++++ DATASET CONTENT ++++

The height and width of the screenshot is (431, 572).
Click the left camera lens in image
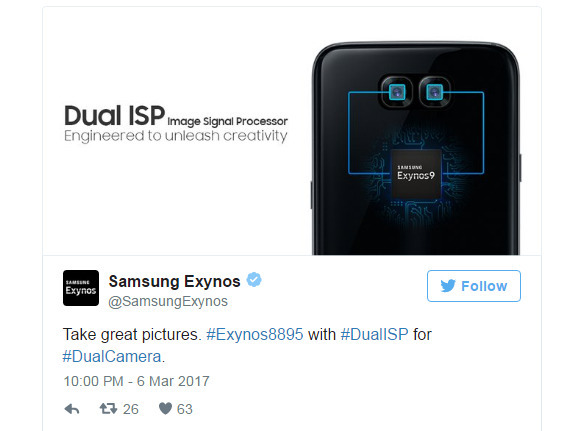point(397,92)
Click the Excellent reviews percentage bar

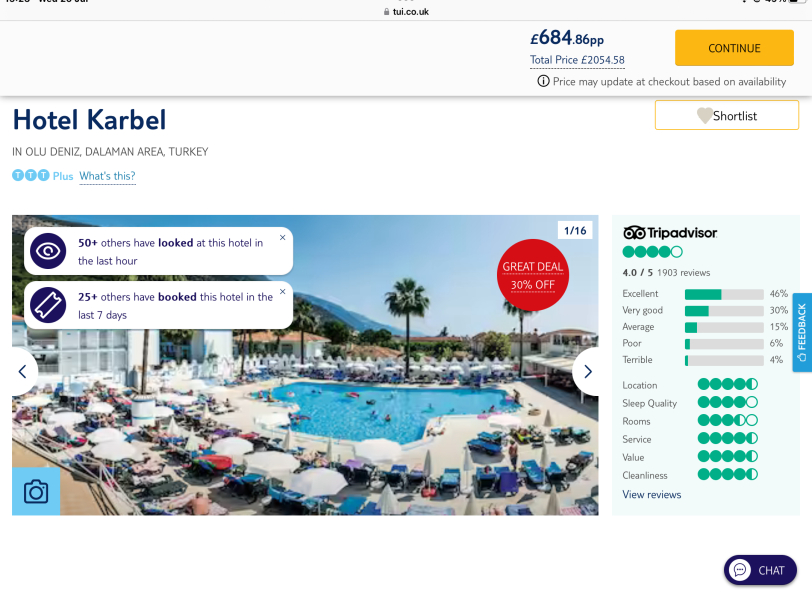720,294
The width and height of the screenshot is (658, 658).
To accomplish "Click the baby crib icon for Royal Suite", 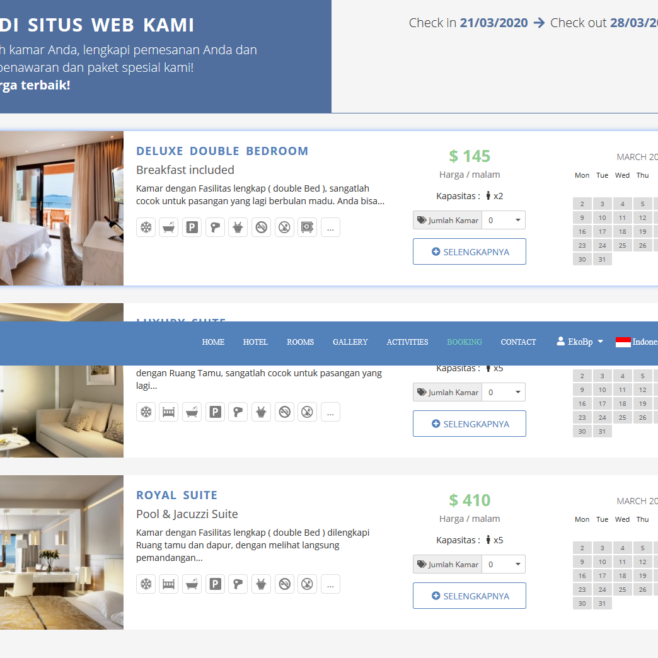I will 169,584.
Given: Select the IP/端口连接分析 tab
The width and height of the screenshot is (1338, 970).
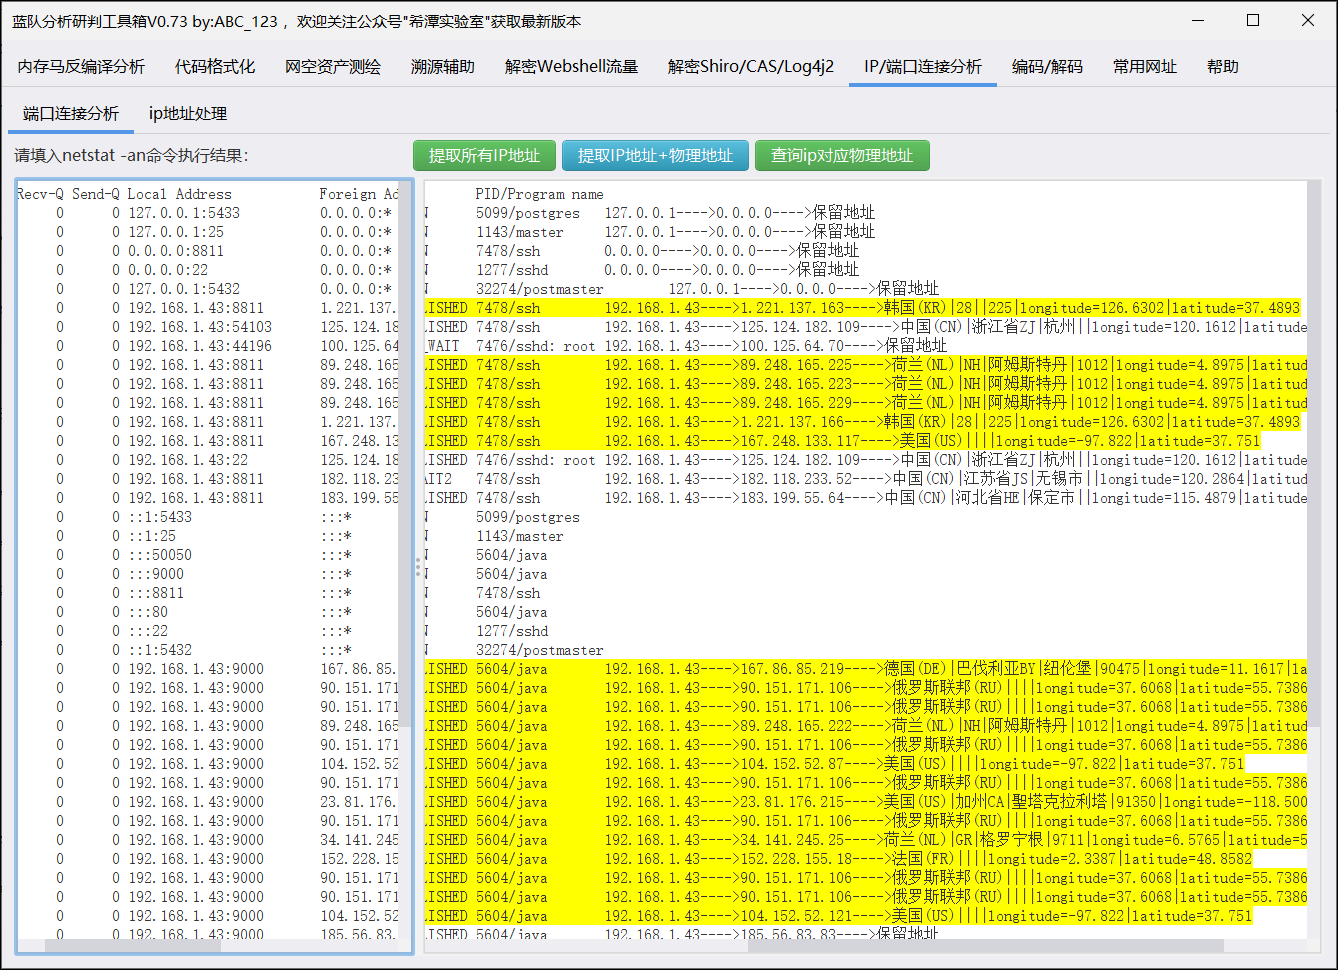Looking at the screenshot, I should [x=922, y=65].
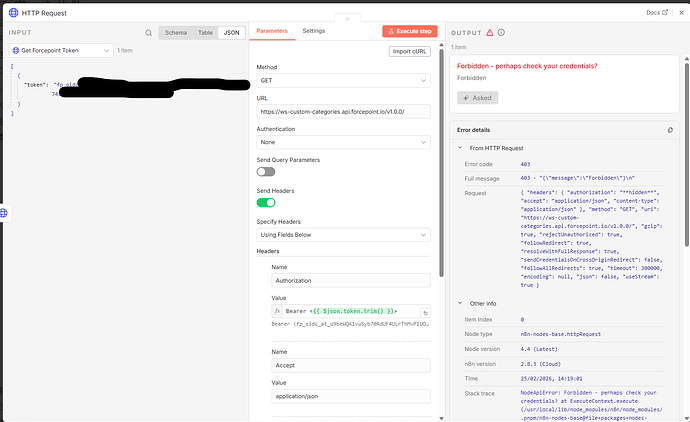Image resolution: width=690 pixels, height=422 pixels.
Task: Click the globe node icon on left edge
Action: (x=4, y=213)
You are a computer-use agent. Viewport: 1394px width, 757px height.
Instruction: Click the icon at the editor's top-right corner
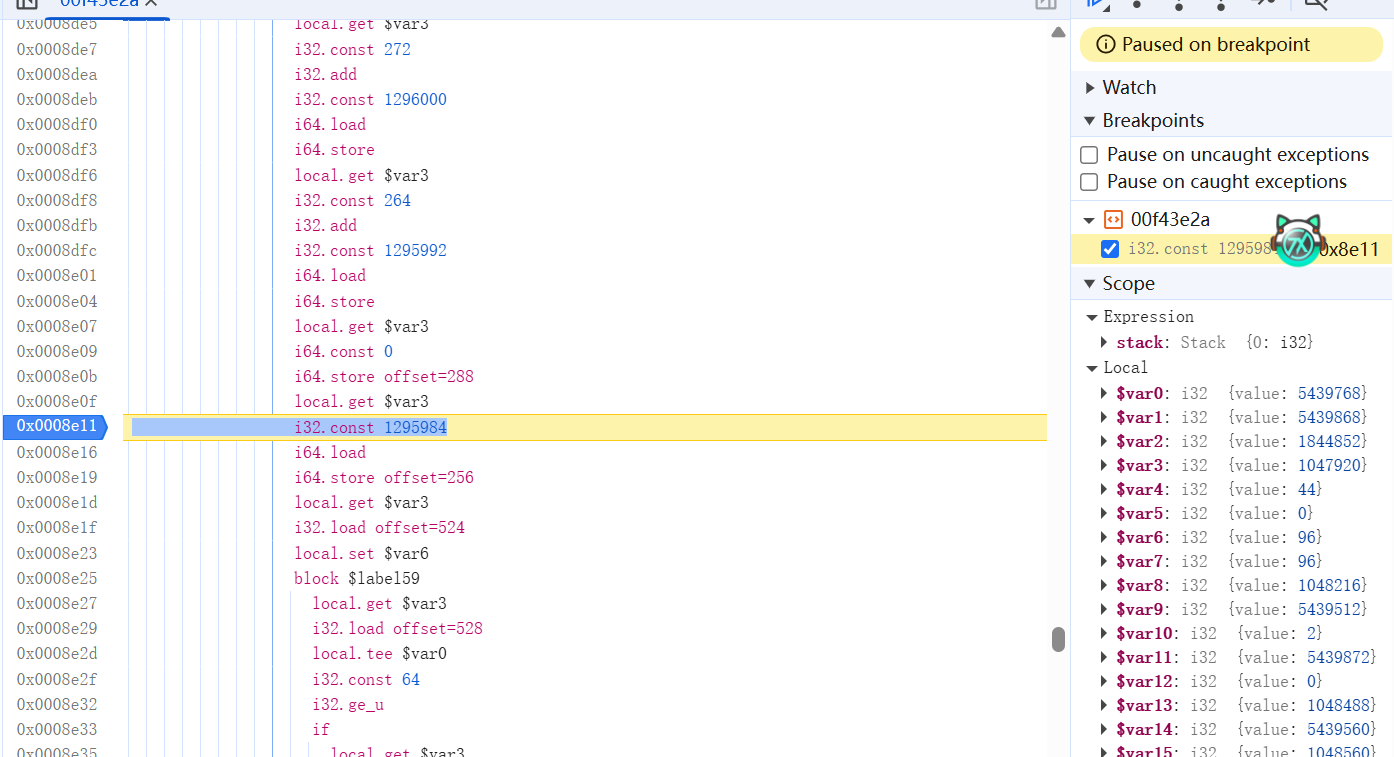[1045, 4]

++++

*TASK DESCRIPTION*:
Write out exactly, and nothing more than, the lines of the entries above from the line containing "The width and height of the screenshot is (1338, 970)." through the final line; omit any pictures.

*COMPLETED TASK*:
The width and height of the screenshot is (1338, 970).
Looking at the screenshot, I should [x=922, y=65].
Image resolution: width=690 pixels, height=422 pixels.
Task: Click the globe node icon on left edge
Action: (x=4, y=213)
You are a computer-use agent. Viewport: 1394px width, 757px height.
Instruction: Click the icon at the editor's top-right corner
[1045, 4]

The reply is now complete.